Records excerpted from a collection
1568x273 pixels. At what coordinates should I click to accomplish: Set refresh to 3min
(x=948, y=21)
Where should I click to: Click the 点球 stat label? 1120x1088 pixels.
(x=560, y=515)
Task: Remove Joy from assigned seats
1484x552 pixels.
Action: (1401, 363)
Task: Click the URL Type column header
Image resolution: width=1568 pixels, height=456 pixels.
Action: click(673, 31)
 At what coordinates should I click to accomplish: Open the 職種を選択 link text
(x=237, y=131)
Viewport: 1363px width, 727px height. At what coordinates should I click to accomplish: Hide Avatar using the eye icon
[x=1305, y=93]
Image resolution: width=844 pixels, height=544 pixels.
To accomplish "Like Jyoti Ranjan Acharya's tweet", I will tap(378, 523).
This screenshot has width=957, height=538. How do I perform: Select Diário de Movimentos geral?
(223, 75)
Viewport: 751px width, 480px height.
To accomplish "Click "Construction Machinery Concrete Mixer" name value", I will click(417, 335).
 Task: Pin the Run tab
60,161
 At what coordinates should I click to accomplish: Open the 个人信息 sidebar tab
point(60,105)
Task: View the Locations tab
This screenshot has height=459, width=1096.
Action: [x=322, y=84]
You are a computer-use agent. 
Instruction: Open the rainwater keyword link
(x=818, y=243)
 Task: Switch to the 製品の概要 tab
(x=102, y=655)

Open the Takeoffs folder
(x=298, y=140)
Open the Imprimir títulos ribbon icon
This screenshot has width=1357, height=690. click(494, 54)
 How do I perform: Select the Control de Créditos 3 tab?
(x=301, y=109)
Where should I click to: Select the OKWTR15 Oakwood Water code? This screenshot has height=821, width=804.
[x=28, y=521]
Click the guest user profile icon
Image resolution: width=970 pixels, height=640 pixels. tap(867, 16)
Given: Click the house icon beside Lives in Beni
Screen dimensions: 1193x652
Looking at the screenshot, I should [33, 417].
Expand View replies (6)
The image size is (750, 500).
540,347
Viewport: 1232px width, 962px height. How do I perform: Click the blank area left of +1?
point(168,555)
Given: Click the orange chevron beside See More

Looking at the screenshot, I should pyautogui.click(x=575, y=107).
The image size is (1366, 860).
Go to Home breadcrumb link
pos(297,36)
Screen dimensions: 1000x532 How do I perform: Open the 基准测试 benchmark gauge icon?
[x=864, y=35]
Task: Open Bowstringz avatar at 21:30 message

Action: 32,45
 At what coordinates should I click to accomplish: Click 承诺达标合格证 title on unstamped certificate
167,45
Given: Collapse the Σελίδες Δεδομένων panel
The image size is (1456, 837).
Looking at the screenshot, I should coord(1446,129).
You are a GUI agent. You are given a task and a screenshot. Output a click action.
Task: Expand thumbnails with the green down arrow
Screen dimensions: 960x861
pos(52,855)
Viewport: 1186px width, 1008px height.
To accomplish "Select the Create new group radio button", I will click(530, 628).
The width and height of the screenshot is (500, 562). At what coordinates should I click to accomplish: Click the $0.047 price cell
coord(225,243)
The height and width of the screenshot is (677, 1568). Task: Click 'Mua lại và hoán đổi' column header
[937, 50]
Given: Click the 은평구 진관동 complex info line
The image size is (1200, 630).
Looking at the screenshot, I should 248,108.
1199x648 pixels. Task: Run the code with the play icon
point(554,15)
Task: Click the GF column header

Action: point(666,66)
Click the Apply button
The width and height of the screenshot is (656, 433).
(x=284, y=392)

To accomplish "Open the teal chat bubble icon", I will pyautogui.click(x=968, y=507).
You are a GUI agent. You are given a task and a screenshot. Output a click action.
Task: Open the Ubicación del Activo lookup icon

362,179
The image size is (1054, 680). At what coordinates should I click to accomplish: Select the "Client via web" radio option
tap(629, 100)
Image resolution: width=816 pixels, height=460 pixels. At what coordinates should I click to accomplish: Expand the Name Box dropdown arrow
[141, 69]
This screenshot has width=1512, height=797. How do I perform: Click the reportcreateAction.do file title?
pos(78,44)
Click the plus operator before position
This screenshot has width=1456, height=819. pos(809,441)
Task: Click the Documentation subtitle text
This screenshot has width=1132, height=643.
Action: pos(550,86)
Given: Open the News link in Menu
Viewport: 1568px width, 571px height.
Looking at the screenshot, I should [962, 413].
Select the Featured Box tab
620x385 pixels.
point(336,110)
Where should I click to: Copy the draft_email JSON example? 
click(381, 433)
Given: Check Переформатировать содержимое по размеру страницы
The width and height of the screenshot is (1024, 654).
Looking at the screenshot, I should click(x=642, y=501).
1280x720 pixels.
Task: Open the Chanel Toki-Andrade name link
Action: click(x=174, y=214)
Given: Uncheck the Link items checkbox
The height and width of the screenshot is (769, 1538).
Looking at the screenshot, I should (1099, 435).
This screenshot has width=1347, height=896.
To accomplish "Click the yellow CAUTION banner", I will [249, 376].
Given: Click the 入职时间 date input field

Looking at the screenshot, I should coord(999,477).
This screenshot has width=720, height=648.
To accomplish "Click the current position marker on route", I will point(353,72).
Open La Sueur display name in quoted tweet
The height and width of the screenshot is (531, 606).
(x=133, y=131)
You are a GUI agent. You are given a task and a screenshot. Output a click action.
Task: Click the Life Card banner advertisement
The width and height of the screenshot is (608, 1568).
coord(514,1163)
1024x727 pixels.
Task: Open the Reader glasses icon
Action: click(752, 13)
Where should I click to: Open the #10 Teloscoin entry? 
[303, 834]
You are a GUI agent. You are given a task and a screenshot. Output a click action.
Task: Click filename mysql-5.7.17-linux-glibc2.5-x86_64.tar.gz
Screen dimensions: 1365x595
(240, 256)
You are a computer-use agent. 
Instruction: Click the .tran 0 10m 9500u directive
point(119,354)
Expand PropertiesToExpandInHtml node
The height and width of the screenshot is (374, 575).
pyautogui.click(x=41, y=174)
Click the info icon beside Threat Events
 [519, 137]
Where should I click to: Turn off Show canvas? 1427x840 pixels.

What you need to do: Word for word, transcribe each of the entries above.

Answer:
1568x273 pixels. At what coordinates should I click to accomplish: Set refresh to 3min
(x=948, y=21)
Where should I click to: Click the 点球 stat label? 1120x1088 pixels.
(x=560, y=515)
Task: Remove Joy from assigned seats
1484x552 pixels.
Action: (1401, 363)
Task: Click the URL Type column header
Image resolution: width=1568 pixels, height=456 pixels.
Action: click(673, 31)
 At what coordinates should I click to accomplish: Open the 職種を選択 link text
(x=237, y=131)
Viewport: 1363px width, 727px height. At what coordinates should I click to accomplish: Hide Avatar using the eye icon
[x=1305, y=93]
Image resolution: width=844 pixels, height=544 pixels.
To accomplish "Like Jyoti Ranjan Acharya's tweet", I will tap(378, 523).
This screenshot has width=957, height=538. How do I perform: Select Diário de Movimentos geral?
(223, 75)
Viewport: 751px width, 480px height.
To accomplish "Click "Construction Machinery Concrete Mixer" name value", I will click(417, 335).
 Task: Pin the Run tab
60,161
 At what coordinates should I click to accomplish: Open the 个人信息 sidebar tab
point(60,105)
Task: View the Locations tab
This screenshot has height=459, width=1096.
Action: [x=322, y=84]
You are a computer-use agent. 
Instruction: Open the rainwater keyword link
(x=818, y=243)
 Task: Switch to the 製品の概要 tab
(x=102, y=655)

Open the Takeoffs folder
(x=298, y=140)
Open the Imprimir títulos ribbon icon
This screenshot has width=1357, height=690. click(494, 54)
 How do I perform: Select the Control de Créditos 3 tab?
(x=301, y=109)
Where should I click to: Select the OKWTR15 Oakwood Water code? This screenshot has height=821, width=804.
[x=28, y=521]
Click the guest user profile icon
Image resolution: width=970 pixels, height=640 pixels. tap(867, 16)
Given: Click the house icon beside Lives in Beni
Screen dimensions: 1193x652
Looking at the screenshot, I should [33, 417].
Expand View replies (6)
The image size is (750, 500).
540,347
Viewport: 1232px width, 962px height. How do I perform: Click the blank area left of +1?
point(168,555)
Given: Click the orange chevron beside See More

Looking at the screenshot, I should pyautogui.click(x=575, y=107).
The image size is (1366, 860).
Go to Home breadcrumb link
pos(297,36)
Screen dimensions: 1000x532 How do I perform: Open the 基准测试 benchmark gauge icon?
[x=864, y=35]
Task: Open Bowstringz avatar at 21:30 message

Action: 32,45
 At what coordinates should I click to accomplish: Click 承诺达标合格证 title on unstamped certificate
167,45
Given: Collapse the Σελίδες Δεδομένων panel
The image size is (1456, 837).
Looking at the screenshot, I should coord(1446,129).
You are a GUI agent. You are given a task and a screenshot. Output a click action.
Task: Expand thumbnails with the green down arrow
Screen dimensions: 960x861
pos(52,855)
Viewport: 1186px width, 1008px height.
To accomplish "Select the Create new group radio button", I will click(530, 628).
The width and height of the screenshot is (500, 562). At what coordinates should I click to accomplish: Click the $0.047 price cell
coord(225,243)
The height and width of the screenshot is (677, 1568). Task: Click 'Mua lại và hoán đổi' column header
[937, 50]
Given: Click the 은평구 진관동 complex info line
The image size is (1200, 630).
Looking at the screenshot, I should 248,108.
1199x648 pixels. Task: Run the code with the play icon
point(554,15)
Task: Click the GF column header

Action: point(666,66)
Click the Apply button
The width and height of the screenshot is (656, 433).
(x=284, y=392)

To accomplish "Open the teal chat bubble icon", I will pyautogui.click(x=968, y=507).
You are a GUI agent. You are given a task and a screenshot. Output a click action.
Task: Open the Ubicación del Activo lookup icon

362,179
The image size is (1054, 680). At what coordinates should I click to accomplish: Select the "Client via web" radio option
tap(629, 100)
Image resolution: width=816 pixels, height=460 pixels. At what coordinates should I click to accomplish: Expand the Name Box dropdown arrow
[141, 69]
This screenshot has width=1512, height=797. How do I perform: Click the reportcreateAction.do file title?
pos(78,44)
Click the plus operator before position
This screenshot has width=1456, height=819. pos(809,441)
Task: Click the Documentation subtitle text
This screenshot has width=1132, height=643.
Action: pos(550,86)
Given: Open the News link in Menu
Viewport: 1568px width, 571px height.
Looking at the screenshot, I should [962, 413].
Select the Featured Box tab
620x385 pixels.
point(336,110)
Where should I click to: Copy the draft_email JSON example? 
click(381, 433)
Given: Check Переформатировать содержимое по размеру страницы
The width and height of the screenshot is (1024, 654).
Looking at the screenshot, I should click(x=642, y=501).
1280x720 pixels.
Task: Open the Chanel Toki-Andrade name link
Action: click(x=174, y=214)
Given: Uncheck the Link items checkbox
The height and width of the screenshot is (769, 1538).
Looking at the screenshot, I should (1099, 435).
This screenshot has width=1347, height=896.
To accomplish "Click the yellow CAUTION banner", I will [249, 376].
Given: Click the 入职时间 date input field

Looking at the screenshot, I should coord(999,477).
This screenshot has width=720, height=648.
To accomplish "Click the current position marker on route", I will point(353,72).
Open La Sueur display name in quoted tweet
The height and width of the screenshot is (531, 606).
(x=133, y=131)
You are a GUI agent. You are given a task and a screenshot. Output a click action.
Task: Click the Life Card banner advertisement
The width and height of the screenshot is (608, 1568).
coord(514,1163)
1024x727 pixels.
Task: Open the Reader glasses icon
Action: click(752, 13)
Where should I click to: Open the #10 Teloscoin entry? 
[303, 834]
You are a GUI agent. You are given a task and a screenshot. Output a click action.
Task: Click filename mysql-5.7.17-linux-glibc2.5-x86_64.tar.gz
Screen dimensions: 1365x595
(240, 256)
You are a computer-use agent. 
Instruction: Click the .tran 0 10m 9500u directive
point(119,354)
Expand PropertiesToExpandInHtml node
The height and width of the screenshot is (374, 575).
pyautogui.click(x=41, y=174)
Click the info icon beside Threat Events
 [519, 137]
Where should I click to: Turn off Show canvas? 1427x840 pixels.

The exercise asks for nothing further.